New York, septembre 2001. Quand Pete Sampras croise Andre Agassi en quart de finale de l’US Open, la météo ne prévoit pas de tempête, mais c’est bien un ouragan de revers en fulgurance et de services millimétrés qui s’abat sur le Arthur-Ashe. D’un côté, Sampras, apôtre du service-volée, aussi expressif qu’un tupperware vendu à l’unité. De l’autre, Agassi, l’homme qui peut transformer une brique en balle de match, retourneur flamboyant et tête d’affiche pour scalp en difficulté. Résultat : aucun break en presque quatre heures, du sang-froid à faire pâlir une patinoire, et des spectateurs qui cherchent encore comment on peut servir 24 fois d’affilée sous pression sans qu’un cheveu ne bouge.
Le suspense ? Proprement honteux : pas un jeu de service subtilisé à l’adversaire, un festival de tie-breaks—quatre d’affilée, record du tournoi. Agassi prend le premier, Sampras les trois suivants : 6-7, 7-6, 7-6, 7-6. Ni les passings rageurs d’Agassi, ni les retours de l’espace n’ont suffi à fissurer la cuirasse du Californien, qui a fonctionné en mode Terminator des années 90 : la balle tombe dans le carré, le point est pour lui. Chez Agassi, déterminé et offensif, les rallies s’enchaînent, les spectateurs poussent, rêvent du feu, mais la glace ne fond pas.

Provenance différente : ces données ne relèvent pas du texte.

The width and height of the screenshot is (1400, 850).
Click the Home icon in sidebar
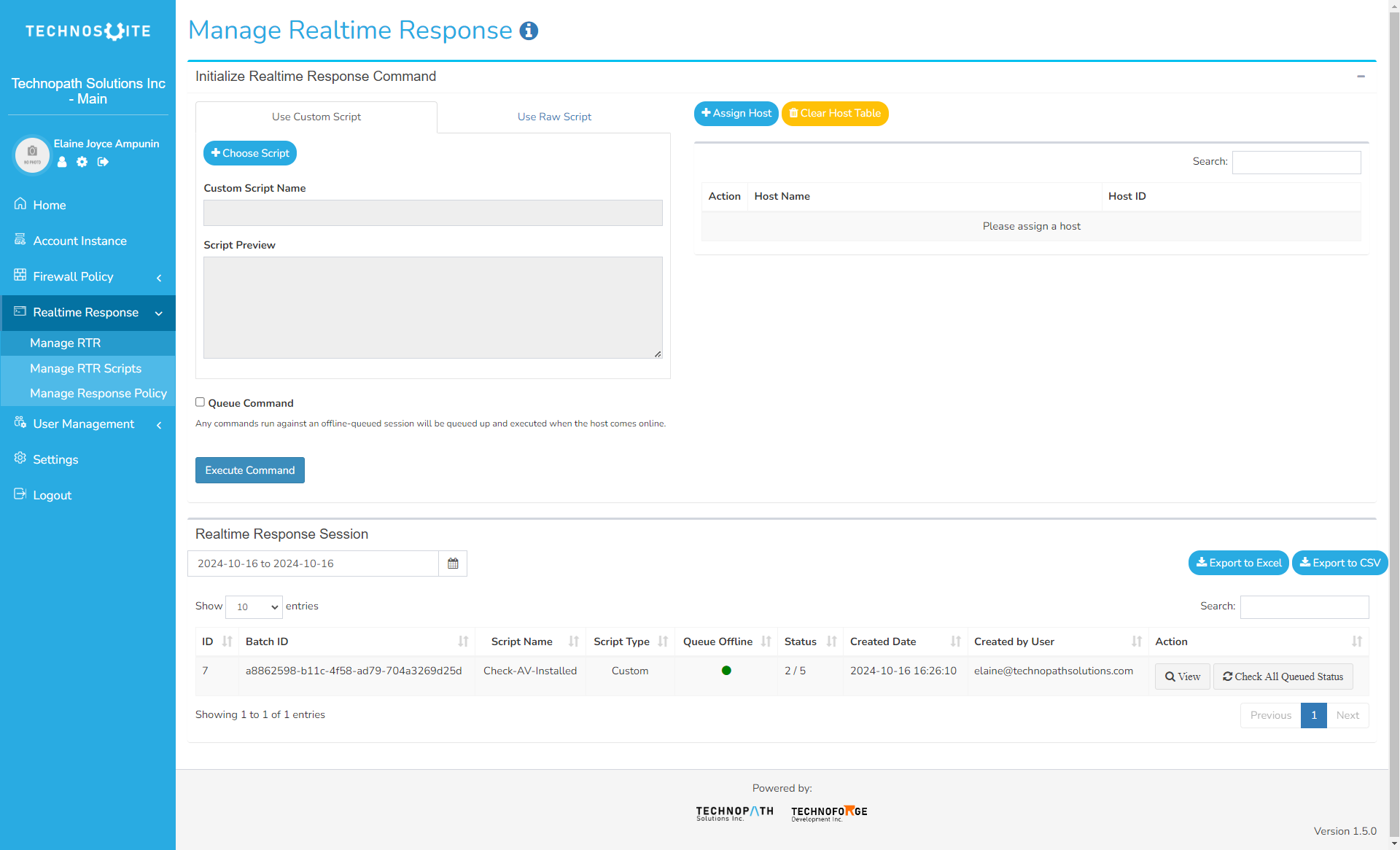(x=20, y=204)
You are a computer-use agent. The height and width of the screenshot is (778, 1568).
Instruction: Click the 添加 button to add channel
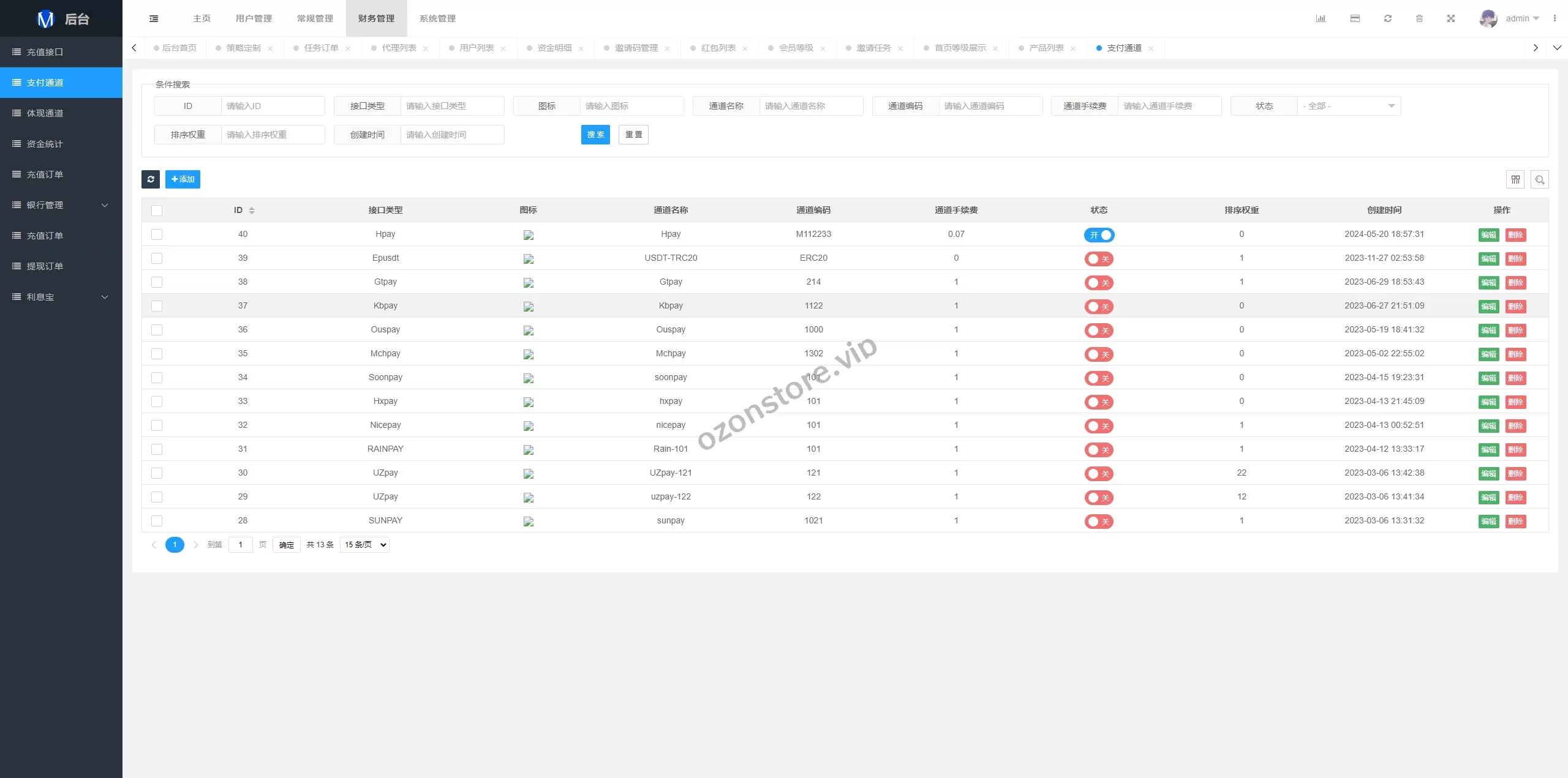tap(183, 179)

L’ambiance sur le Central vire à la guerre froide. Sampras, stoïque, n’offre aucun espoir, pas même celui d’une double faute pour divertir le public new-yorkais. Agassi lui, multiplie les grimaces et fait durer le plaisir, mais doit se rendre à l’évidence : ce match a été conçu pour les amoureux de la tension silencieuse, pas pour les aficionados des breaks de service. Les coups passent, l’histoire se tisse, et le héros capillairement stable finit par s’imposer sans perdre le moindre cheveu… pour une fois.

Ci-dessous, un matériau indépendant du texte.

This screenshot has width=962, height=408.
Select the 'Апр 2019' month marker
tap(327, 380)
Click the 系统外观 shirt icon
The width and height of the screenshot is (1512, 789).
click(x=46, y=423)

Au final, cette nuit blanche pour insomniaques et amateurs d’orthodoxie tennistique résume la rivalité Sampras–Agassi : deux mondes, deux approches, aucune pitié, et un tableau d’affichage aussi vide de breaks que le bar d’un open australien à midi. Ou comment livrer un chef-d’œuvre d’intensité pure, sans rien casser — ni la raquette, ni la coiffure.